How to complete this task: Every line of the records below from the line with "Désespoir en marche" up to and including the line with "15 conseils pour bien suivre (1574, 1482)" must be reproduced exactly, and no line outside that range.

[Given records Boundary: Start]

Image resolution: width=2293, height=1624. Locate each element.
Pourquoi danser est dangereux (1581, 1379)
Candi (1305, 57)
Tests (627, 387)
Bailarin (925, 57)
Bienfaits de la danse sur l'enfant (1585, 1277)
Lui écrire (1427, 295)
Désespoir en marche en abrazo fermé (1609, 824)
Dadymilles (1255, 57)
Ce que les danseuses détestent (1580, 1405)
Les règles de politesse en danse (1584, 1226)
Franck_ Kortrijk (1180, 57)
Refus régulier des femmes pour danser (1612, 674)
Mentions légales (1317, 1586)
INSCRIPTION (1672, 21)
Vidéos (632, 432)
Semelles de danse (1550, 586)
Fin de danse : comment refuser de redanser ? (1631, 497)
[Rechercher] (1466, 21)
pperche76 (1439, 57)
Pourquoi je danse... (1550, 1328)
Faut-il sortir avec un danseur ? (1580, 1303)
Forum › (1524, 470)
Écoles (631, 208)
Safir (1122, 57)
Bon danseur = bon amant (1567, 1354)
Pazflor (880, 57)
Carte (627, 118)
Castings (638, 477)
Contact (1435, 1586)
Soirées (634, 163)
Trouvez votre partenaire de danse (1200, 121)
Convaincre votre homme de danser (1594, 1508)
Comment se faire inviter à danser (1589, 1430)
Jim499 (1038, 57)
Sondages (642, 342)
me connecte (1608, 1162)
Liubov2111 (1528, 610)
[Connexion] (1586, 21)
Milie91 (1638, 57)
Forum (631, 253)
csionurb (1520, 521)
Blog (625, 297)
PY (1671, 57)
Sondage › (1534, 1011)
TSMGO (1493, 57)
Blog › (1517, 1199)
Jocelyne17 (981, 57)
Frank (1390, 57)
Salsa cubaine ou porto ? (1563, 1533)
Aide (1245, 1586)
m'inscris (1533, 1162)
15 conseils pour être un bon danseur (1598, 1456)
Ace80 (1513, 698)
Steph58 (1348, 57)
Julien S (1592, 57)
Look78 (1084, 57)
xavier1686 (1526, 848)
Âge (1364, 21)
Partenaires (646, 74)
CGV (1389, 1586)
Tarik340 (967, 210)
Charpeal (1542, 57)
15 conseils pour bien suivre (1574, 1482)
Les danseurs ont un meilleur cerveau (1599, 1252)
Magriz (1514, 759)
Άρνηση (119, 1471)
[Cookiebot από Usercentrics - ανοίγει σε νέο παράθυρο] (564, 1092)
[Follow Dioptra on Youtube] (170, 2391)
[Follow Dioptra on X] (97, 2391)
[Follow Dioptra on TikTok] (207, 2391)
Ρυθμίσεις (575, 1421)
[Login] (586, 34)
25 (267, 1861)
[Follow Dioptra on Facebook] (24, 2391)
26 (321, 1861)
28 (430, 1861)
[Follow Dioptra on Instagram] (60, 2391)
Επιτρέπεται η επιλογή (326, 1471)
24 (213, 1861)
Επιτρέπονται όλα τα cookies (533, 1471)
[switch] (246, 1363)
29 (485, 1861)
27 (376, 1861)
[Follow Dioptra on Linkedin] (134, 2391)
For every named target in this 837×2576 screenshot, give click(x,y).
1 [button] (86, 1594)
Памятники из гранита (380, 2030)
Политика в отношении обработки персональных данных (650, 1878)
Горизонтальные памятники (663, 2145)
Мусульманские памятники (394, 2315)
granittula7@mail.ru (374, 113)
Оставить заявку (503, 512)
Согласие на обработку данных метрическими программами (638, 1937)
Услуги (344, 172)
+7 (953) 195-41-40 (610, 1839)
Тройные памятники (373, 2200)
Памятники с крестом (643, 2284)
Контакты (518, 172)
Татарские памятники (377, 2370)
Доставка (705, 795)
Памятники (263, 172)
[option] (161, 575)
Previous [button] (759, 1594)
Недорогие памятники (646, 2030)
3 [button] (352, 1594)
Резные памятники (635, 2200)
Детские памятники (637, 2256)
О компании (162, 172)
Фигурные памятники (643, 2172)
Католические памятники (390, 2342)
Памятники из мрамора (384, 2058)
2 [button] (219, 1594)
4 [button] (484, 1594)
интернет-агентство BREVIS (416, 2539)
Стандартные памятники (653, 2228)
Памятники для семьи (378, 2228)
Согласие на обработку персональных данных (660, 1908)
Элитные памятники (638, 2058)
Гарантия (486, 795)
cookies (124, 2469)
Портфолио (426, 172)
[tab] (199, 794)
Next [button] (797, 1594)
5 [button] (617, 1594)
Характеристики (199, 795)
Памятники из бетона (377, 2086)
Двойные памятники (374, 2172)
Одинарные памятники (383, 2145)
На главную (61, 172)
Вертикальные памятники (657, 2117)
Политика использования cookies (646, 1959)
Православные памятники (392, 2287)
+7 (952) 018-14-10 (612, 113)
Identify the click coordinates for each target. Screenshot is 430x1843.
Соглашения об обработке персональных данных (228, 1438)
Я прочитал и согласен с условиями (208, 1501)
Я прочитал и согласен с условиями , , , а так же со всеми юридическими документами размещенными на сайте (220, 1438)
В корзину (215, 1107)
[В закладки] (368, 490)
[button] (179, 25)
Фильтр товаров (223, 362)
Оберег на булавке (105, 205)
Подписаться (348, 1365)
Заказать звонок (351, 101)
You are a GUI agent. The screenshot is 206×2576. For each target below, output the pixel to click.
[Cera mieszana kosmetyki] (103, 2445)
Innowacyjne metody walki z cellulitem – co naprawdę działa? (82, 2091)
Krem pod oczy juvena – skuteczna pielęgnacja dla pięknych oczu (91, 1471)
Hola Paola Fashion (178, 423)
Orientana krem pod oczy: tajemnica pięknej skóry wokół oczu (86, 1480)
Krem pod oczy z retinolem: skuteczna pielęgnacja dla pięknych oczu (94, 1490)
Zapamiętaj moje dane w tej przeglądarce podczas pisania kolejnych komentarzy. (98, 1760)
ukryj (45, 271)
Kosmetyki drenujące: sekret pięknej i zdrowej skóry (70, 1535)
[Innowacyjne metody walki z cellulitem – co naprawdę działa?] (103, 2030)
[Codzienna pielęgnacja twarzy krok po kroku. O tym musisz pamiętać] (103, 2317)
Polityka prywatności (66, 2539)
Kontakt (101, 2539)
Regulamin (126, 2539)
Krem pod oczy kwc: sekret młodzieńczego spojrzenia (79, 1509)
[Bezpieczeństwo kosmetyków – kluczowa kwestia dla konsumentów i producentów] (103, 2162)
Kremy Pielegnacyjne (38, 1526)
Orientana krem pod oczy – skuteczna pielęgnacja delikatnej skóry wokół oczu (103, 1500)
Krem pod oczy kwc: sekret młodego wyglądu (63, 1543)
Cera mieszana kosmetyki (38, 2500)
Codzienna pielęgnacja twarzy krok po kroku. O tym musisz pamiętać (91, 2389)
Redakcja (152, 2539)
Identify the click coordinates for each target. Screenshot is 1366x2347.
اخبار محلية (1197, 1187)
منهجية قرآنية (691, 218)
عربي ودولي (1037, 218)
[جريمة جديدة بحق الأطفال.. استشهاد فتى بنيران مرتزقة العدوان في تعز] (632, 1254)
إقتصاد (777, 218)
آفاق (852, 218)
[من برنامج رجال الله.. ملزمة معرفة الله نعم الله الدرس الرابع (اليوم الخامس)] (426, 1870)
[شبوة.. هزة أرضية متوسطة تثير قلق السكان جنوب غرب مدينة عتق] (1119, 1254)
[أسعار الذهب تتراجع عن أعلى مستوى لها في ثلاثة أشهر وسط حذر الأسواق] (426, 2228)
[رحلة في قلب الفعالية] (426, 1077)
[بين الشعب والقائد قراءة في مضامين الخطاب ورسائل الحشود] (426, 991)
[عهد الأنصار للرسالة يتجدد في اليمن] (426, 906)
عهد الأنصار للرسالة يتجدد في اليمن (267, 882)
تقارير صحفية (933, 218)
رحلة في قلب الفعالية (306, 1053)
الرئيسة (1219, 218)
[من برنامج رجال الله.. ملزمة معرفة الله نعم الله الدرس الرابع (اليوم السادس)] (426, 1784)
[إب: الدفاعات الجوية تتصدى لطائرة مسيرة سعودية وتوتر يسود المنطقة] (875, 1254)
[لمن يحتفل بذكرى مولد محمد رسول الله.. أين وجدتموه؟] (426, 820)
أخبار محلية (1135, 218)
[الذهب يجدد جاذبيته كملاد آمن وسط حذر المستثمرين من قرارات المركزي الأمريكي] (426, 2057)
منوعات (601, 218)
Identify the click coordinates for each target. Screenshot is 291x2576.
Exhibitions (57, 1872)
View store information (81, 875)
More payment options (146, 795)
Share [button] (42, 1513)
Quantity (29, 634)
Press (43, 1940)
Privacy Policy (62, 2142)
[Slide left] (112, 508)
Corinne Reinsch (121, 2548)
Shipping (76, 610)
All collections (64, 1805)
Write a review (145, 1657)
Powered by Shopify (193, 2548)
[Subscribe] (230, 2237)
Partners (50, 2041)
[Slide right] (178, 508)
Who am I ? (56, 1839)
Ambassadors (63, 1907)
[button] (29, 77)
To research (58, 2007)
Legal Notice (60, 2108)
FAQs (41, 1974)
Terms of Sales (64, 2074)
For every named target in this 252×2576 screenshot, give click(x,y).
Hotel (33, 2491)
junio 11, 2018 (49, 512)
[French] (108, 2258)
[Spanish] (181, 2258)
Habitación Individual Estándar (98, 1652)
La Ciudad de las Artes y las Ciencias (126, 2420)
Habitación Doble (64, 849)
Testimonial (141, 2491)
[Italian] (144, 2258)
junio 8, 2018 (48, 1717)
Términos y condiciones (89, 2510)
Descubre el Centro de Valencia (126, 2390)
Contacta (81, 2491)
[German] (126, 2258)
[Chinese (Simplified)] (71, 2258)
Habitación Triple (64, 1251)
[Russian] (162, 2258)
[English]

[Given records Boundary: End]

Answer space:
Désespoir en marche en abrazo fermé (1609, 824)
Dadymilles (1255, 57)
Ce que les danseuses détestent (1580, 1405)
Les règles de politesse en danse (1584, 1226)
Franck_ Kortrijk (1180, 57)
Refus régulier des femmes pour danser (1612, 674)
Mentions légales (1317, 1586)
INSCRIPTION (1672, 21)
Vidéos (632, 432)
Semelles de danse (1550, 586)
Fin de danse : comment refuser de redanser ? (1631, 497)
[Rechercher] (1466, 21)
pperche76 (1439, 57)
Pourquoi je danse... (1550, 1328)
Faut-il sortir avec un danseur ? (1580, 1303)
Forum › (1524, 470)
Écoles (631, 208)
Safir (1122, 57)
Bon danseur = bon amant (1567, 1354)
Pazflor (880, 57)
Carte (627, 118)
Castings (638, 477)
Contact (1435, 1586)
Soirées (634, 163)
Trouvez votre partenaire de danse (1200, 121)
Convaincre votre homme de danser (1594, 1508)
Comment se faire inviter à danser (1589, 1430)
Jim499 (1038, 57)
Sondages (642, 342)
me connecte (1608, 1162)
Liubov2111 (1528, 610)
[Connexion] (1586, 21)
Milie91 (1638, 57)
Forum (631, 253)
csionurb (1520, 521)
Blog (625, 297)
PY (1671, 57)
Sondage › (1534, 1011)
TSMGO (1493, 57)
Blog › (1517, 1199)
Jocelyne17 (981, 57)
Frank (1390, 57)
Salsa cubaine ou porto ? (1563, 1533)
Aide (1245, 1586)
m'inscris (1533, 1162)
15 conseils pour être un bon danseur (1598, 1456)
Ace80 (1513, 698)
Steph58 (1348, 57)
Julien S (1592, 57)
Look78 (1084, 57)
xavier1686 (1526, 848)
Âge (1364, 21)
Partenaires (646, 74)
CGV (1389, 1586)
Tarik340 (967, 210)
Charpeal (1542, 57)
15 conseils pour bien suivre (1574, 1482)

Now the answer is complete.